Type of Data - Vector_Numeric、character、logic
a <- seq(from=1, to=20 ,by=2) # numeric
b <- letters[1:10] # character
c <- rep(c(TRUE,FALSE),5) # logic
a ; b ; c
## [1] 1 3 5 7 9 11 13 15 17 19
## [1] "a" "b" "c" "d" "e" "f" "g" "h" "i" "j"
## [1] TRUE FALSE TRUE FALSE TRUE FALSE TRUE FALSE TRUE FALSE
class(a) ; class(b) ; class(c)
## [1] "numeric"
## [1] "character"
## [1] "logical"
# use class() to detect the data type
Type of Data - dataframe、matrix、list
d <- matrix(1:15,ncol = 3,nrow = 5,byrow = T)

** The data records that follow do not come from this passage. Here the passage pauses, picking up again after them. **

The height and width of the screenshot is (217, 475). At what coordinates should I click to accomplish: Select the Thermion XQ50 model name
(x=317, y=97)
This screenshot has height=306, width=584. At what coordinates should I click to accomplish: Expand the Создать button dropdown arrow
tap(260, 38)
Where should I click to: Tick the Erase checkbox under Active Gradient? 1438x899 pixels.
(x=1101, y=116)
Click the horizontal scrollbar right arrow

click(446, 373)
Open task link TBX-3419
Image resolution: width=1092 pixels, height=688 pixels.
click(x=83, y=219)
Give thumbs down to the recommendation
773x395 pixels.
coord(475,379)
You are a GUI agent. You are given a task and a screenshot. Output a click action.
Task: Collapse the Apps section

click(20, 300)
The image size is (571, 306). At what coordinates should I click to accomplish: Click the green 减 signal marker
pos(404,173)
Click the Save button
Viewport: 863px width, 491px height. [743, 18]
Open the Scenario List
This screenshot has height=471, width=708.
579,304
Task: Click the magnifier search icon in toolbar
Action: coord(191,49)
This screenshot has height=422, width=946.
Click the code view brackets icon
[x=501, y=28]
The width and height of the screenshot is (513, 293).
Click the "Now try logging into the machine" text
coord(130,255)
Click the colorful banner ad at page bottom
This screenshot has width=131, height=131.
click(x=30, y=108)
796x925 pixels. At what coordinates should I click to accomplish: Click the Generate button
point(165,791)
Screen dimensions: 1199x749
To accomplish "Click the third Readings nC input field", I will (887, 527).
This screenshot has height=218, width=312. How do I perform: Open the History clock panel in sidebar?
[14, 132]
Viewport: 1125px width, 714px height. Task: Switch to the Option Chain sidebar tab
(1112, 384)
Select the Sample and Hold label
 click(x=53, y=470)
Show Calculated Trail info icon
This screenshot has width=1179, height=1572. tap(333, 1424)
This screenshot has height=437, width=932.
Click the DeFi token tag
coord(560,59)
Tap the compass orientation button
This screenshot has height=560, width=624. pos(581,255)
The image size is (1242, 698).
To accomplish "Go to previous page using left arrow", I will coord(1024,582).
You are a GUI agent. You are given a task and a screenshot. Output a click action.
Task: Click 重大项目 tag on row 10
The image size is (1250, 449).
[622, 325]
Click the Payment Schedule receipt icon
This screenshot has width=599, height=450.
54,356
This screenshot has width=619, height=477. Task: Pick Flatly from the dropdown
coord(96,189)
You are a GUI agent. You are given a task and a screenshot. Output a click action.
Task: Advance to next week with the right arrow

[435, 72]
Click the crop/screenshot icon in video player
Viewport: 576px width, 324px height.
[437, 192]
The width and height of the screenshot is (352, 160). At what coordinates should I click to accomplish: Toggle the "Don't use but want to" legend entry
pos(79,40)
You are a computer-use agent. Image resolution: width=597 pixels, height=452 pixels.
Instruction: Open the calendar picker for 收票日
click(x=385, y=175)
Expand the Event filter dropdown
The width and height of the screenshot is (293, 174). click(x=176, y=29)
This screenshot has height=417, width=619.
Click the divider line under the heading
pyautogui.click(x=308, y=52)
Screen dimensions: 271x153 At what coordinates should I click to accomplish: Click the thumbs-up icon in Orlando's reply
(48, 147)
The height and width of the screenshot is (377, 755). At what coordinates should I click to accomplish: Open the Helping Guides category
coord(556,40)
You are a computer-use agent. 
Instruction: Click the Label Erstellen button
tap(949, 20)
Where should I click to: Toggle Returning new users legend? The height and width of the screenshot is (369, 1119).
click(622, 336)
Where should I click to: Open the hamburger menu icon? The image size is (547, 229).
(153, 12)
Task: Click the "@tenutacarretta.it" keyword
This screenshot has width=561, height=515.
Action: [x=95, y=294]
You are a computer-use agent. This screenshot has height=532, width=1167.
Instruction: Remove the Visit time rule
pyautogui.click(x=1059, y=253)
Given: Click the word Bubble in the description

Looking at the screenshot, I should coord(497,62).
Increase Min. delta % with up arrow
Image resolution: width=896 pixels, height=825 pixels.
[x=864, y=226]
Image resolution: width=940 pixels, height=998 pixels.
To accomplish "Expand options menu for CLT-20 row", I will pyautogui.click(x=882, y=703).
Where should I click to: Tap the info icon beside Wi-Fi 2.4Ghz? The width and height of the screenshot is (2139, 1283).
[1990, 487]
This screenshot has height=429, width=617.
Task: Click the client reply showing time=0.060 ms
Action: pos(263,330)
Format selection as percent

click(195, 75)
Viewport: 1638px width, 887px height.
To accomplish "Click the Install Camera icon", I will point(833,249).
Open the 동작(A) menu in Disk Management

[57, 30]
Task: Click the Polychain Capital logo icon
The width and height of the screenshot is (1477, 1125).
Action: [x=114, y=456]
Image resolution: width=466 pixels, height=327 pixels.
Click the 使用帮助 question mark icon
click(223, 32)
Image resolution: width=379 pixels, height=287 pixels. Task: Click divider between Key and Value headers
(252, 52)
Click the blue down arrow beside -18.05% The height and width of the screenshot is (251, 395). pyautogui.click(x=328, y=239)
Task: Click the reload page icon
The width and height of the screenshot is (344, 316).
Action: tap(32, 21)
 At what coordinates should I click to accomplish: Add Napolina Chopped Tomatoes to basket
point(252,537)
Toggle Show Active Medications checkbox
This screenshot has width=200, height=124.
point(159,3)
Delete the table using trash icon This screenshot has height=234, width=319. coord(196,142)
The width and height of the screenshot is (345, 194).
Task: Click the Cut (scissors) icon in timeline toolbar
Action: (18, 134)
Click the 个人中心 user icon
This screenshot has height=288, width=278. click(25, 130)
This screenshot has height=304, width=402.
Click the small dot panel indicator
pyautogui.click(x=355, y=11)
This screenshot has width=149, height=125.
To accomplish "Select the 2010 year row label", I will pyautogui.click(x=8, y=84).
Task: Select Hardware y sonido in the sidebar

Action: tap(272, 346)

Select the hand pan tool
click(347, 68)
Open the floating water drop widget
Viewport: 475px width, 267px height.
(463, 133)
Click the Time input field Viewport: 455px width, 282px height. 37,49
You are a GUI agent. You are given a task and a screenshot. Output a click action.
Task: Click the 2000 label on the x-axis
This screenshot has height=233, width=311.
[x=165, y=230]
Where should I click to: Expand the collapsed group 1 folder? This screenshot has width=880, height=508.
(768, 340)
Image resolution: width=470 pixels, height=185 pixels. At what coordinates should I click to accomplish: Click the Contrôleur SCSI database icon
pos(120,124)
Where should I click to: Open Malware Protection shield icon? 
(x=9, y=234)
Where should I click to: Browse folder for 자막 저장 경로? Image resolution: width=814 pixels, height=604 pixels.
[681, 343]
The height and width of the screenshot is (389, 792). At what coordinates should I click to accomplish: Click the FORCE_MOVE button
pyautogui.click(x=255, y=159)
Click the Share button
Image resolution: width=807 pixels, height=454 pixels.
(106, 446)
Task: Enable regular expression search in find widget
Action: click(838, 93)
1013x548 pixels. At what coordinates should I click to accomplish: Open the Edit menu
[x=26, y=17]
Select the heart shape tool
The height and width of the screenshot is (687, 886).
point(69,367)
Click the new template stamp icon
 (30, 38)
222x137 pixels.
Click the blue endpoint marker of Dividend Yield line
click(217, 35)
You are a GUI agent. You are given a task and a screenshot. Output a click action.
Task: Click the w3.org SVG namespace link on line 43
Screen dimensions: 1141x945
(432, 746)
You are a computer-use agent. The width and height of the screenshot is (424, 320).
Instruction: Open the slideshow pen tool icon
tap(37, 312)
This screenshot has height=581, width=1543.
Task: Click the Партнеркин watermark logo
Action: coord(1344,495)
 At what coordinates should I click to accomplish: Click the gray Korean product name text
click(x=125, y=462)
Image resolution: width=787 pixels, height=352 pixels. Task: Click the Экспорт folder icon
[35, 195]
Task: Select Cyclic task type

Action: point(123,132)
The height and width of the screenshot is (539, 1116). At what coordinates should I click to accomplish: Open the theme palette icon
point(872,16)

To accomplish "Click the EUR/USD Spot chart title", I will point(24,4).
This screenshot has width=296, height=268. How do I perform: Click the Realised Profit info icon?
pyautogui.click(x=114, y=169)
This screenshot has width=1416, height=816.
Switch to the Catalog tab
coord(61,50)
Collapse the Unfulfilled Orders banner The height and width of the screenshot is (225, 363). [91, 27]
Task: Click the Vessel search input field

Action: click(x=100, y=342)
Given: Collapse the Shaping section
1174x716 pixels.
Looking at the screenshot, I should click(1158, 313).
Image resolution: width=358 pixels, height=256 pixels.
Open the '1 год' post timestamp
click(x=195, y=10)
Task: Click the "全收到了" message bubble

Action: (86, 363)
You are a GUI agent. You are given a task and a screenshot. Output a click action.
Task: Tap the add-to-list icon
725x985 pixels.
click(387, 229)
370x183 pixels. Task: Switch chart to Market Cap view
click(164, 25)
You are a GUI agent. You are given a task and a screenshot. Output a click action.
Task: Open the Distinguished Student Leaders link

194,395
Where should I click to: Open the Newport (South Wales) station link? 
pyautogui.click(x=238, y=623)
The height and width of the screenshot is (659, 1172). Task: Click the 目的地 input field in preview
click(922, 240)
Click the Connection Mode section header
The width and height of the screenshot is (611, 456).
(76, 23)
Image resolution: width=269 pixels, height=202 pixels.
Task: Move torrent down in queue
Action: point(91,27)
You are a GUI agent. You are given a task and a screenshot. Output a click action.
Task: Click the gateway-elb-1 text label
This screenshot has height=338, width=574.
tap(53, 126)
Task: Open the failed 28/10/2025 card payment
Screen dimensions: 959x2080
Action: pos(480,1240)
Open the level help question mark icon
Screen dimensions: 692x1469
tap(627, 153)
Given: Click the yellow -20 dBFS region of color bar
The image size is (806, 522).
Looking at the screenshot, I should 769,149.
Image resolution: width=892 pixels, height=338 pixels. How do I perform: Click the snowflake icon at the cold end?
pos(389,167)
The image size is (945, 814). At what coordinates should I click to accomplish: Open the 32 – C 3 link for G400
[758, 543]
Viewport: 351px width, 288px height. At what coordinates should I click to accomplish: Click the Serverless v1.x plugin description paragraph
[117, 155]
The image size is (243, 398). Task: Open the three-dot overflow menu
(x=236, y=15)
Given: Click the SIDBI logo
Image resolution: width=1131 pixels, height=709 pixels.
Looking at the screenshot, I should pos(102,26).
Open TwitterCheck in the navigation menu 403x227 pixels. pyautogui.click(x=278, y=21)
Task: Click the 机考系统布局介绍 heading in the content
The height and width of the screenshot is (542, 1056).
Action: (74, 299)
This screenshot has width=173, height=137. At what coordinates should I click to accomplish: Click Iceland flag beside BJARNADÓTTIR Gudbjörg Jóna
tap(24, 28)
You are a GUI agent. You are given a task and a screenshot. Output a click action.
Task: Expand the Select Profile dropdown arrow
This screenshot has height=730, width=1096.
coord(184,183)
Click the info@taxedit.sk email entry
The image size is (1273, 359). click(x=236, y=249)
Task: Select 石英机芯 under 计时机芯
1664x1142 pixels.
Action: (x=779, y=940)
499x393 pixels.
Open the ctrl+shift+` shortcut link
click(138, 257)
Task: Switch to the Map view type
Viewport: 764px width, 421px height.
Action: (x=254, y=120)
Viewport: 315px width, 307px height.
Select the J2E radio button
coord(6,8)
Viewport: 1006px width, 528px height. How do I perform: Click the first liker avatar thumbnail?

e <- as.data.frame(d) # transfer matrix into dataframe
f <- list(d,e) # make it as a list
d ; e ; f
## [,1] [,2] [,3]
## [1,] 1 2 3
## [2,] 4 5 6
## [3,] 7 8 9
## [4,] 10 11 12
## [5,] 13 14 15
## V1 V2 V3
## 1 1 2 3
## 2 4 5 6
## 3 7 8 9
## 4 10 11 12
## 5 13 14 15
## [[1]]
## [,1] [,2] [,3]
## [1,] 1 2 3
## [2,] 4 5 6
## [3,] 7 8 9
## [4,] 10 11 12
## [5,] 13 14 15
##
## [[2]]
## V1 V2 V3
## 1 1 2 3
## 2 4 5 6
## 3 7 8 9
## 4 10 11 12
## 5 13 14 15
#func starts with as.~ : transfer complex into simple
#func starts with no as.~ : transfer simple into complex
class(d) ; class(e) ; class(f)
## [1] "matrix"
## [1] "data.frame"
## [1] "list"
Common orders to use
## [,1] [,2] [,3] [,4] [,5]
## [1,] 1 4 7 10 13
## [2,] 2 5 8 11 14
## [3,] 3 6 9 12 15
dim(d) # report the dim of matrix
## [1] 5 3
table(c) # compute the data frequency
## c
## FALSE TRUE
## 5 5
summary(d) # summary statistic of the data
## V1 V2 V3
## Min. : 1 Min. : 2 Min. : 3
## 1st Qu.: 4 1st Qu.: 5 1st Qu.: 6
## Median : 7 Median : 8 Median : 9
## Mean : 7 Mean : 8 Mean : 9
## 3rd Qu.:10 3rd Qu.:11 3rd Qu.:12
## Max. :13 Max. :14 Max. :15
head(d) # report head 6 data
## [,1] [,2] [,3]
## [1,] 1 2 3
## [2,] 4 5 6
## [3,] 7 8 9
## [4,] 10 11 12
## [5,] 13 14 15
tail(d) # report tail 6 data
## [,1] [,2] [,3]
## [1,] 1 2 3
## [2,] 4 5 6
## [3,] 7 8 9
## [4,] 10 11 12
## [5,] 13 14 15
cbind(a,b,c) # bind data together via columes
## a b c
## [1,] "1" "a" "TRUE"
## [2,] "3" "b" "FALSE"
## [3,] "5" "c" "TRUE"
## [4,] "7" "d" "FALSE"
## [5,] "9" "e" "TRUE"
## [6,] "11" "f" "FALSE"
## [7,] "13" "g" "TRUE"
## [8,] "15" "h" "FALSE"
## [9,] "17" "i" "TRUE"
## [10,] "19" "j" "FALSE"
rbind(a,b,c) # bind data together via rows
## [,1] [,2] [,3] [,4] [,5] [,6] [,7] [,8] [,9]
## a "1" "3" "5" "7" "9" "11" "13" "15" "17"
## b "a" "b" "c" "d" "e" "f" "g" "h" "i"
## c "TRUE" "FALSE" "TRUE" "FALSE" "TRUE" "FALSE" "TRUE" "FALSE" "TRUE"
## [,10]
## a "19"
## b "j"
## c "FALSE"
merge(d,e,by="V1") # merge two data set, "by"" means via which colume
## V1 V2.x V3.x V2.y V3.y
## 1 1 2 3 2 3
## 2 4 5 6 5 6
## 3 7 8 9 8 9
## 4 10 11 12 11 12
## 5 13 14 15 14 15
Data Manipulation
d[1,2] #report the data set in first row, second colume
## [1] 2
d[,-2] #delete the data in second colume
## [,1] [,2]
## [1,] 1 3
## [2,] 4 6
## [3,] 7 9
## [4,] 10 12
## [5,] 13 15
colnames(e) ; rownames(e) #return the colnames and rownames of data
## [1] "V1" "V2" "V3"
## [1] "1" "2" "3" "4" "5"
as.character(d[,2]) #point specific data set to do the data transformation
## [1] "2" "5" "8" "11" "14"
head(paste(d[,1],"%",sep=",")) #dealing with character binding
## [1] "1,%" "4,%" "7,%" "10,%" "13,%"
head(round(d[,1],2)) #extract the numbers below the points
## [1] 1 4 7 10 13